The RTL-SDR series of dongles changed all of that.  For less than $20 you could enter the exciting world of software defined radio - using GNURadio and other programs to apply open source and programming to radio.  It’s all very cool stuff but I struggled to find a practical application.  Then I found rtl_entropy.

This time last year you would never hear words like “encryption”, “cryptography”, and “entropy” on news broadcasts like CNN.  Then Edward Snowden starting revealing the reach of the National Security Agency’s various programs and since then we’ve been bombarded with a new revelation on an almost weekly basis.

Ideas that would have seemed crazy and paranoid just a year ago now seem remarkably likely.  Backdoors in closed source programs.  Submarines tapping undersea cables.  Data collection on a massive scale.  Tampering of hardware by various state agencies (the NSA and counterparts in China, for example).

Just today Ars Technica posted a story about the FreeBSD developers no longer explicitly trusting hardware RNG modules from Intel (RDRAND) and Via (padlock).  Note that I say explicitly because unlike Linux (which has always mixed all available sources of entropy) FreeBSD uses one hardware source explicitly.  With all of the questions surrounding the (potential) involvement of the NSA in these designs this probably wasn’t the best idea.  In FreeBSD 10 that’s going to change.

However, RDRAND and padlock were always very good (supposedly) sources for LOTS of entropy.  With their use being called into question, what are we to do for applications that require large amounts of available system entropy but are (hopefully) free from tampering and yet readily available?

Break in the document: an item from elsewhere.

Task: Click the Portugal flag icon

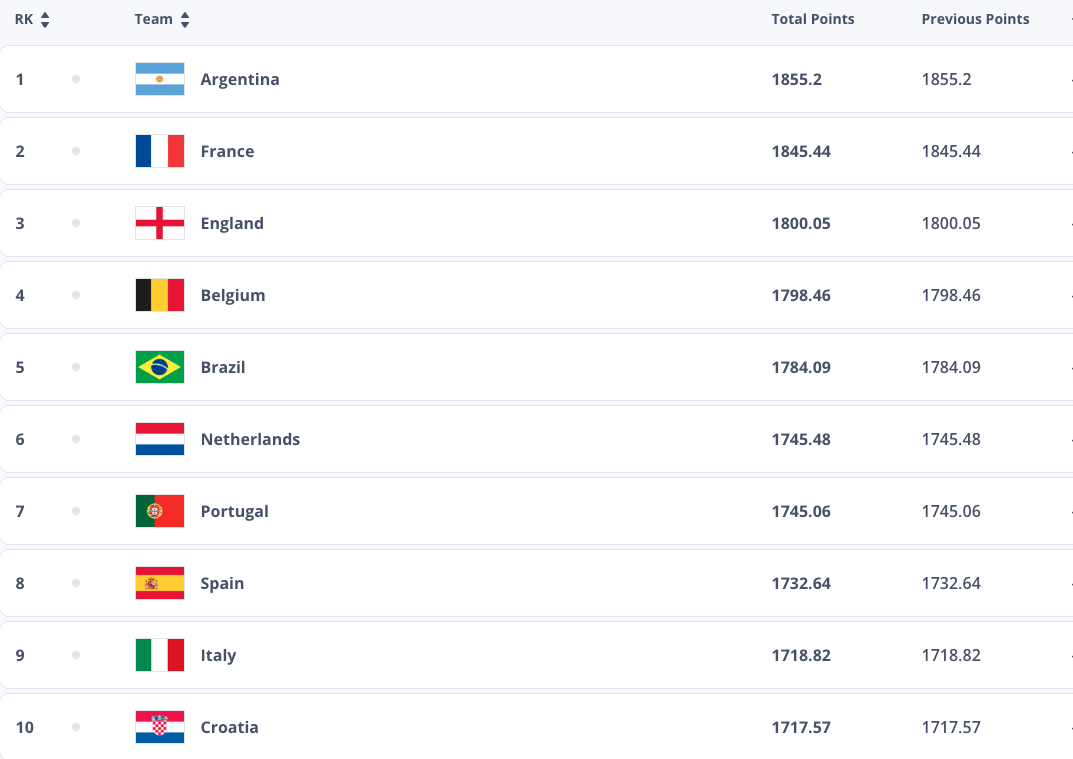Action: 159,511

That’s where rtl_entropy comes in.  I first found this project back in August.  rtl_entropy uses atmospheric radio noise from an RTL-SDR dongle to generate entropy.  Because the RTL-SDR hardware is able to sample about 3.2 MS/S this translates into about 3.4Mbits/s of entropy.  That’s a lot, especially when you consider what some high price (yet still proprietary and unknown) hardware entropy sources cost.

rtl_entropy is open source and available for inspection.  It runs with cheap, mass-produced radio dongles which are (presumably) difficult to “cook” for this purpose.  As the author states “it samples atmospheric noise, does Von-Neumann debiasing, runs it through the FIPS 140-2 tests, optionally (-e) does Kaminsky debiasing if it passes the FIPS tests, then writes to the output. It can be run as a daemon which by default writes to a FIFO, which can be read by rngd to add entropy to the system pool”.  All of this for less than $20.

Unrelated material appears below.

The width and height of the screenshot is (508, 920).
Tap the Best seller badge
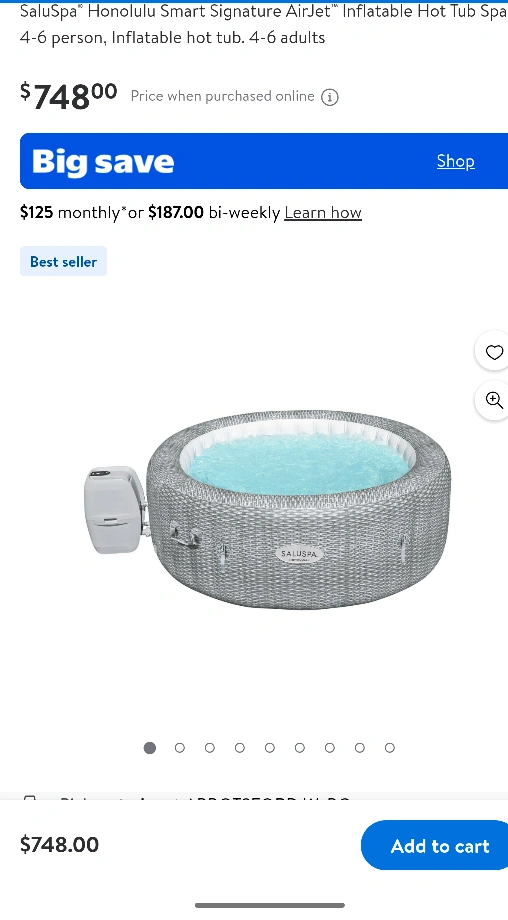pos(63,262)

When compared to hardware random number generator devices from the Wikipedia table we can see just how revolutionary this is.  With proprietary hardware (and in some cases software), which is still unavailable for inspection, the next cheapest source of high quality entropy is $235 per Mbit/s.  With a $15 RTL-SDR dongle rtl_entropy is about $6 per Mbit/s and the entire software stack is open source.  As said before, it’s also ready to use by just about any Linux system via rngd.

Also, because Linux always mixes the sources of available entropy rtl_entropy can be safely combined with various other mechanisms available - RDRAND, haveged, aed, etc.

I’m proud my company and I have been able to sponsor Paul and his work on rtl_entropy.  This is what open source is all about!